Our related activities

Habitat garden ©Janet AllenOur habitat garden includes these milkweeds for monarchs

More than ten years ago, we realized that our land could and should provide habitat for wildlife, especially for birds, butterflies, and toads. Later, we realized that bees, other pollinators, and in fact all insects are important, too.

We've worked hard to provide habitat for all these creatures that make the world go 'round. Our habitat garden is described in Our Habitat Garden.

We also started a local group to learn more about habitat gardening, and this group later became a chapter of Wild Ones: Native Plants, Natural Landscapes.

Clothesline ©Janet Allen Saving a lot of energy by line drying clothes

More generally, we've become increasingly interested in inventing a sustainable lifestyle, that is also satisfying—a green "good life". We're going to be creating a website about our progress.

In fact, our edible garden and our habitat garden are really just a subset of our whole lifestyle—very important parts, but really just parts of the whole.
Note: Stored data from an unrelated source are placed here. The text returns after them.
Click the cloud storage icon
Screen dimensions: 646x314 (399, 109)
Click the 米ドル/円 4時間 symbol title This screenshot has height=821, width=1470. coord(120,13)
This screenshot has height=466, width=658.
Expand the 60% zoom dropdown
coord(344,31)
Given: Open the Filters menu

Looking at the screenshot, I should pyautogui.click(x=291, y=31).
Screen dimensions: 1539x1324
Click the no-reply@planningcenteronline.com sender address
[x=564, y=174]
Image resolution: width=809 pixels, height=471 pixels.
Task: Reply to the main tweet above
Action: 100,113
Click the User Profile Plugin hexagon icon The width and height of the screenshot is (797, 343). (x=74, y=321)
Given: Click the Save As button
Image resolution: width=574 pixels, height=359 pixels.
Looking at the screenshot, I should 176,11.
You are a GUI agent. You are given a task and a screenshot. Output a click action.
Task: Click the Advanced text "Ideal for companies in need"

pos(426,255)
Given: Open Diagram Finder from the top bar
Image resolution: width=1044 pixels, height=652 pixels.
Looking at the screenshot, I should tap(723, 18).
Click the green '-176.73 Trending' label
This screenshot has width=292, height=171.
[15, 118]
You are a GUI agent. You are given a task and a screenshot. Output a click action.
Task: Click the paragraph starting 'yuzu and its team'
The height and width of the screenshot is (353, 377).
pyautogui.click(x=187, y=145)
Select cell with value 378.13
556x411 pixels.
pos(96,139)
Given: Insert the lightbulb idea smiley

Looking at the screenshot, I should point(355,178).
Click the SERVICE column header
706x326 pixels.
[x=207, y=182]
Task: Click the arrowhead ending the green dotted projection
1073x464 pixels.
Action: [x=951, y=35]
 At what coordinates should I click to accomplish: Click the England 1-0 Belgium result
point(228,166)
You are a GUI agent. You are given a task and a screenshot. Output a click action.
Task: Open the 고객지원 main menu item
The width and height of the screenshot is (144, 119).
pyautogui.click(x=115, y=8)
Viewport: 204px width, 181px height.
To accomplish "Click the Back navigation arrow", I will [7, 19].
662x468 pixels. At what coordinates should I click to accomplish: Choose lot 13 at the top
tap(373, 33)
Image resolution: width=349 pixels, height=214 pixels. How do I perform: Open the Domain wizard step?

This clothesline is a good symbol for our lifestyle since by drying clothes on the line, we save an enormous amount of energy, BUT we also not only have the pleasure of hanging clothes out in the cool morning air, serenaded by birds, but we also get to enjoy the glorious fragrance of clothes dried in the sun.

Inventing a sustainable lifestyle that is also satisfying and then working with others on this project is the most important thing we can be doing at this stage in history and as a personal legacy to our children and grandchildren.